In another study, Taheri et al. investigated the effect of hydroalcoholic extract of berberis on liver enzymes activity in mice. The results showed that the hydroalcoholic extract of berberis had significantly decreased the serum ALT level, while no significant decrease was observed regarding AST (27).
Furthermore, Murugesh et al. studied the antioxidant and hepatoprotective role of berberis. In that animal study, hepatotoxicity was created in one group of mice by administration of paracetamol, and one week after starting the administration of methanolic berberis extract, the increased levels of enzymes had dropped significantly. Besides, the serum levels of AST and ALT reached the normal level, which was interpreted as hepatocyte cytoplasmic membrane repair (15). These findings are consistent with those of the present study
Motalleb et al. also came to the conclusion that berberis vulgaris extract reduced the activity of liver enzymes, while at the same time preventing the expression of alpha-fetoprotein in liver cancer (28).
Moreover, Eidi et al. investigated the hepatoprotective effect of berberis extract on the toxicity resulting from carbon tetrachloride in mice. After intraperitoneal use of three different doses of berberis for 28 days, the rate of aminotransferases had significantly decreased almost down to the normal level (29).

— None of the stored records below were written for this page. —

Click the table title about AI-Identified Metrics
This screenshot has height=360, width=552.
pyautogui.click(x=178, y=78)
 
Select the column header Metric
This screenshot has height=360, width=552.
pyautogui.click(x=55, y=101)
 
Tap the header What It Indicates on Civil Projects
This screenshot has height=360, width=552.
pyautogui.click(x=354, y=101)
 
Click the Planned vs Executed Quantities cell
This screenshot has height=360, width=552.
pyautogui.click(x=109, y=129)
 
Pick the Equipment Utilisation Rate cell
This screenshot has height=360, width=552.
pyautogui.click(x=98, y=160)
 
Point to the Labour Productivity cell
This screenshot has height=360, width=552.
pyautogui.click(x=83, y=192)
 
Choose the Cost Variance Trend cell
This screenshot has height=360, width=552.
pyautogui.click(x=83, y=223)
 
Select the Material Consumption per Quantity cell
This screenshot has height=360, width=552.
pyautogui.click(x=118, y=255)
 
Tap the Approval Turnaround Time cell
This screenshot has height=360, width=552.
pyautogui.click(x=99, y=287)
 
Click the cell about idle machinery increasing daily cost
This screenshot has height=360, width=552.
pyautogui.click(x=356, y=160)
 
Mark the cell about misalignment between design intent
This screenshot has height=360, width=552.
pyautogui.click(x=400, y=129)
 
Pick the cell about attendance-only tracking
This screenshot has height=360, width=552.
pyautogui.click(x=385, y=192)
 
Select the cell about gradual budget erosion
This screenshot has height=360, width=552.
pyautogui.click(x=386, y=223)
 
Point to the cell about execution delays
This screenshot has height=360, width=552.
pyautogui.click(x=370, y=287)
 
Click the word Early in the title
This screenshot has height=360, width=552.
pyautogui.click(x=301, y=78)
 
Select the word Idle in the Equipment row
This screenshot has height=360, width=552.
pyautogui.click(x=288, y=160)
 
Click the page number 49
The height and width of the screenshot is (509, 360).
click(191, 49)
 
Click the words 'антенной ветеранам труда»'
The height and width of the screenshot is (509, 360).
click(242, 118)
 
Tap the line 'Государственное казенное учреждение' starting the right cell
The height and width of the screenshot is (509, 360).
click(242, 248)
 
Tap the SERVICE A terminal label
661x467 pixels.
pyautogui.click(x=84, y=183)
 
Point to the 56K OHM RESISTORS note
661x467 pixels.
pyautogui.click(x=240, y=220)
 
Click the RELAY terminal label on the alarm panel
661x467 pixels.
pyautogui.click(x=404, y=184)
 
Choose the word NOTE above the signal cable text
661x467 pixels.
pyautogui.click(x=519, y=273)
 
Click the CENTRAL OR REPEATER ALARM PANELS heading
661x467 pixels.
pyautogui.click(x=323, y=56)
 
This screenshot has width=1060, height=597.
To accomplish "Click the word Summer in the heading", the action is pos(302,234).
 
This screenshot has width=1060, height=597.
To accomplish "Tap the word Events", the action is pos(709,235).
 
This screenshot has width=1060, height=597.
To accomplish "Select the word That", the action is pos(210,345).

Ebrahimi et al. conducted a study on 57 patients with hyperlipidemia in Iran. After 8 weeks of intervention with berberis vulgaris processed in vinegar, no significant changes were observed in BMI, total cholesterol concentration and triglycerides. However, a significant decrease was found in HDL-C and LDL-C concentrations, and also in the total cholesterol to HDL-C ratio (30). Similarly, in the study by Farhadi et al. which employed 200 mg capsules of aqeous extract of berberis three times a day for 2 weeks, significantly decreased blood cholesterol and triglycerides? of 5.13% and 17.2%, respectively (31).
Another study was conducted by Yin et al. on the effectiveness and safety of berberine in the treatment of the patients with type II diabetes in China in 2008. The results revealed no significant changes regarding HDL-C and LDL-C in the berberine group during the 1st and 13th weeks. Nevertheless, a significant decrease was found in HbA1c, as well as FBG levels (32).
The findings of the present study are in agreement with those of the previous investigation. However, despite the fact that most of the study patients were nondiabetic, no significant decrease was observed in FBG. Nonetheless, it should be noted that the diabetic patients with more than 1 year duration of the disease, or who were using antidiabetic medication, were excluded from the current study. Therefore, the changes in FBG in this study cannot be generalized, and this may be considered as one of the limitations of the present research. Finally, using aminotransferase level in the follow up of NAFLD represented the other limitation of the study, as histologic findings are presently the gold standard method.
The study findings revealed the effectiveness of berberis vulgaris extract in reducing liver transaminases (ALT and AST), cholesterol, triglyceride, LDL-C, and weight. In addition, these factors have a close relationship with NAFLD. Therefore, due to its low cost and low incidence and severity of complications, berberis extract can be used as a supplementary medication in treating NAFLD.